(EXERCISE DATA):
________
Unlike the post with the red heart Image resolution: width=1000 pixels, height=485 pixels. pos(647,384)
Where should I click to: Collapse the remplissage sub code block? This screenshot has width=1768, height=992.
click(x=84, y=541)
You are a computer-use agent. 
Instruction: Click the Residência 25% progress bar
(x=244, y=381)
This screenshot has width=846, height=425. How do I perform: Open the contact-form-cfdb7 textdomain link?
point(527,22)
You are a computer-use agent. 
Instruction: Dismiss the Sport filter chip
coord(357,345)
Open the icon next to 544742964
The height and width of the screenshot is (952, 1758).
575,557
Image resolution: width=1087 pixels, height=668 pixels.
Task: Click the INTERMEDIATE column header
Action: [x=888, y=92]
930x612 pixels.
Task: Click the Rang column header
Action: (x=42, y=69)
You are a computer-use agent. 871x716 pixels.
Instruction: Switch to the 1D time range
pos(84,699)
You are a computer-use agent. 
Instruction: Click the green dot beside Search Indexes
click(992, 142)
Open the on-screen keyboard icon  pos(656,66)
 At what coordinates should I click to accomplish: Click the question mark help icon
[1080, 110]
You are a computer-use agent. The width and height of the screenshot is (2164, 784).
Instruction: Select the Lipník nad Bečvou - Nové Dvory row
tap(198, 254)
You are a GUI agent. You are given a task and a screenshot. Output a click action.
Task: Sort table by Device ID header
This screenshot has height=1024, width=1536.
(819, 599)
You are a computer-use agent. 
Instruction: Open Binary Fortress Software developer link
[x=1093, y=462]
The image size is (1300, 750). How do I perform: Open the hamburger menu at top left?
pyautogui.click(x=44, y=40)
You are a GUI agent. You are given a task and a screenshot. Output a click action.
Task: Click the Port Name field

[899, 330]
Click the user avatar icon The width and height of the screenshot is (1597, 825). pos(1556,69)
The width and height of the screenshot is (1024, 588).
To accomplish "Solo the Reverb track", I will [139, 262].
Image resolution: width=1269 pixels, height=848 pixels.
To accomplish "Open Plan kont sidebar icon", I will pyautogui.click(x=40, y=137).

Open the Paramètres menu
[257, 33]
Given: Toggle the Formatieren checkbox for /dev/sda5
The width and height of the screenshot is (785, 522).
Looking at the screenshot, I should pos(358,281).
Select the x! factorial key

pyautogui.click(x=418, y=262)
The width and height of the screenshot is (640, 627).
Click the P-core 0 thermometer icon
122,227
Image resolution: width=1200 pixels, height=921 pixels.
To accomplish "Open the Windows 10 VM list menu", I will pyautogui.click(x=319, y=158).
________
(YOUR GOAL):
Nothing but the lines from the one containing "Click the P-core 0 thermometer icon" through the last line of the material should be returned, each exactly as written, both ends included.

(TASK RESULT):
Click the P-core 0 thermometer icon
122,227
Image resolution: width=1200 pixels, height=921 pixels.
To accomplish "Open the Windows 10 VM list menu", I will pyautogui.click(x=319, y=158).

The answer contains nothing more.